++++ STORED DATA
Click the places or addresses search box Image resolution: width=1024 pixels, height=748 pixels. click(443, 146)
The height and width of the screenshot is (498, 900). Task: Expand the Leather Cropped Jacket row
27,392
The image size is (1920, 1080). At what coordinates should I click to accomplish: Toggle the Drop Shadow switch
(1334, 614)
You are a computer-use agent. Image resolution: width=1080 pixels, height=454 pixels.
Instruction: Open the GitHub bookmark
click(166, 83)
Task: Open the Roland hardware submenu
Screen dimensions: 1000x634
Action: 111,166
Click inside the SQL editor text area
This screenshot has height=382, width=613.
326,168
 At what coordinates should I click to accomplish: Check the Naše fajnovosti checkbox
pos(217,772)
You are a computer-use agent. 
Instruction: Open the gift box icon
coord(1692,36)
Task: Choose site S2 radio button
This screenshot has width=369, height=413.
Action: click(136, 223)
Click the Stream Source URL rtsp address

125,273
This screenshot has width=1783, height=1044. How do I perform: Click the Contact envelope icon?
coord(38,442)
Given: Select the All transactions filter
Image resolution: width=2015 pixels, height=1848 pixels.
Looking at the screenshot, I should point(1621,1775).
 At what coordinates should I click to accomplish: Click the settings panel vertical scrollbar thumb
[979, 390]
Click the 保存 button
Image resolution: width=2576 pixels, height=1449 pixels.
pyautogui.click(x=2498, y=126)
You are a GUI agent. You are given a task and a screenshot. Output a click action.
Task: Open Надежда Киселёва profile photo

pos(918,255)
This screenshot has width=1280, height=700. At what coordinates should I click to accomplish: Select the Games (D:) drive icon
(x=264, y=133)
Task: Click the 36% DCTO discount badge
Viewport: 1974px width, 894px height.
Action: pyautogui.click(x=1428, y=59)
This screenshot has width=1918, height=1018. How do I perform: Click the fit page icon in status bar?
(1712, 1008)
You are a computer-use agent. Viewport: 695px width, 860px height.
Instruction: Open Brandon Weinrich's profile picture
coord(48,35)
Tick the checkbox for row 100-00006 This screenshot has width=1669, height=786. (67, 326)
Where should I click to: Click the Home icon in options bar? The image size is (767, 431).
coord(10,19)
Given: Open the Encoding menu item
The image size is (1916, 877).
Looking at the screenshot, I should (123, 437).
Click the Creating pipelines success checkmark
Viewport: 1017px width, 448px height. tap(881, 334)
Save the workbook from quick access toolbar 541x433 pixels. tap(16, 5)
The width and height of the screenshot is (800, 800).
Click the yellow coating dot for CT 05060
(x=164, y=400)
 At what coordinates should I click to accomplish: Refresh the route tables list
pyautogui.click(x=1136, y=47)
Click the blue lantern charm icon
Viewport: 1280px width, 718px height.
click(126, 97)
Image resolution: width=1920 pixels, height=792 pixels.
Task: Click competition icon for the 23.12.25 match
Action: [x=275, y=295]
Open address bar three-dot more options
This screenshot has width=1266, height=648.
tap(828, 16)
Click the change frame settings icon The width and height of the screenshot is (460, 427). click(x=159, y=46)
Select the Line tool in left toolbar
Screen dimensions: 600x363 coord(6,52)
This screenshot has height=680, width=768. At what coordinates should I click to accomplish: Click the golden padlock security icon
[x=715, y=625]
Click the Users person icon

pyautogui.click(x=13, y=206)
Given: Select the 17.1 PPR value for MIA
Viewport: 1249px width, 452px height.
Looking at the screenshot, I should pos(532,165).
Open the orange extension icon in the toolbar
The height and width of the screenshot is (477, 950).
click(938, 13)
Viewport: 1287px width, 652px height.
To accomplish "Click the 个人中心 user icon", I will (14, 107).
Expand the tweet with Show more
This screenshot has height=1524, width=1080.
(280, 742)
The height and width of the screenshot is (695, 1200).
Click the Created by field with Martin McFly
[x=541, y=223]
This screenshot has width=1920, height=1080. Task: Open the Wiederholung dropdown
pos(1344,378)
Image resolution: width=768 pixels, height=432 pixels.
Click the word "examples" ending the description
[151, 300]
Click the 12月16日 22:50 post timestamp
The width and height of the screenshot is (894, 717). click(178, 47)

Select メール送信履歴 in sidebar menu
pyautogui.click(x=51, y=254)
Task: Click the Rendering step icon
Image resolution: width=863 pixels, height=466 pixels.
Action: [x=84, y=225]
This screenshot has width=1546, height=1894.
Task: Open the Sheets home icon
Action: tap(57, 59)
++++++++
Print the records from the line containing "This screenshot has height=680, width=768." up to and including the line containing "pos(1344,378)", reproducing each line exactly.

SOLVED EXERCISE:
This screenshot has height=680, width=768. At what coordinates should I click to accomplish: Click the golden padlock security icon
[x=715, y=625]
Click the Users person icon

pyautogui.click(x=13, y=206)
Given: Select the 17.1 PPR value for MIA
Viewport: 1249px width, 452px height.
Looking at the screenshot, I should pos(532,165).
Open the orange extension icon in the toolbar
The height and width of the screenshot is (477, 950).
click(938, 13)
Viewport: 1287px width, 652px height.
To accomplish "Click the 个人中心 user icon", I will (14, 107).
Expand the tweet with Show more
This screenshot has height=1524, width=1080.
(280, 742)
The height and width of the screenshot is (695, 1200).
Click the Created by field with Martin McFly
[x=541, y=223]
This screenshot has width=1920, height=1080. Task: Open the Wiederholung dropdown
pos(1344,378)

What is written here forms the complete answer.